The irony here is that rather than turn the other cheek, InterVarsity supporters want to ‘Derecognize’ Colleges That Discriminate Against Christians who want to discriminate against people they don’t like. Okay, you lost me here…again, your rights trump everybody else’s rights? Even if CSU is discriminating against you, you have the right to discriminate but nobody else does? Sorry, you made me do it: hypocrisy and moral relativism.

27. “It’s OK to Hate Republicans,” University of Michigan Professor Wrote. Nazworth says Susan Douglas, professor of communications at the University of Michigan “vilified” Republicans in an op-ed. You did not just go there, Mr. Nazworth. One Republican, New Hampshire GOP Chair Jennifer Horn, recently said liberals should be drowned: “push their heads under over and over again until they cannot breathe anymore, until the elections are over on Tuesday night and we’ve won it all!”

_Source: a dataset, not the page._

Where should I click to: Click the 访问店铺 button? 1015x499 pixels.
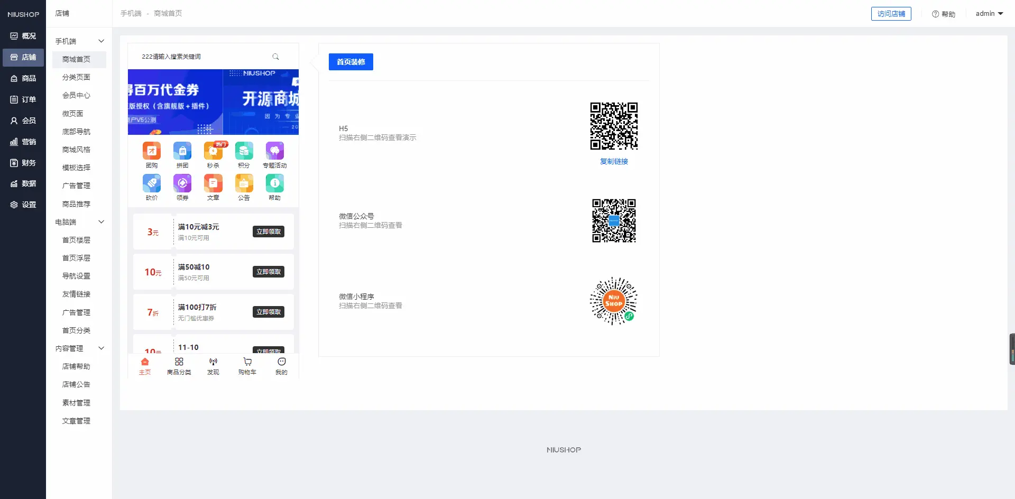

So murdering your political opponents is not intolerant, but hating them is? And since when does the Religious Right get to complain about hate? According to Nazworth’s own logic, he’s being intolerant of Susan Douglas, who, after all, has done no more than some of the people he has defended here. She’s a hater but the Benham Brothers are not? Hypocrisy and moral relativism.

28. Brandeis University Rescinded and Honorary Degree and Disinvited Ayaan Hirsi Ali. Here is the problem: Brandeis University has a right to disagree with Ayaan Hirsi Ali’s contention that Islam is a “destructive, nihilistic cult of death.” Brandeis University said, “We cannot overlook that certain of her past statements are inconsistent with Brandeis University’s core values.” So Hobby Lobby can have core values, but Brandeis University cannot? It’s not intolerant of Ali to condemn Islam, but it is intolerant of Brandeis University to object to her intolerance? Bam! Hypocrisy and moral relativism.

The rest are more of the same, further examples of just exactly how hypocritical and morally relativistic Nazworth’s list is:

29. Brown University Disinvited Ray Kelly
30. Berkeley Students Attempted to Get Bill Maher Banned From Delivering a Commencement Address
31. Stanford Students Tried to Ban Ryan Anderson’s Appearance
32. Smith College Disinvited Christine Lagarde as Commencement Speaker
33. Azusa Pacific Disinvited Charles Murray

In its entirety, this list is an example not of liberal intolerance, but conservative intolerance, living proof of the Religious Right’s definition of religious freedom: that it is okay to hate, it is okay to be intolerant, but it is intolerant to object, it is intolerant to wish not to be associated with that hate. The haters have First Amendment rights. Those who object do not. The Religious Right has religious freedom. The rest of us do not.

That’s a hard sell, because the First Amendment says they are wrong, that freedom of religion and freedom of speech do not belong to one group only, but are the common property of all Americans alike.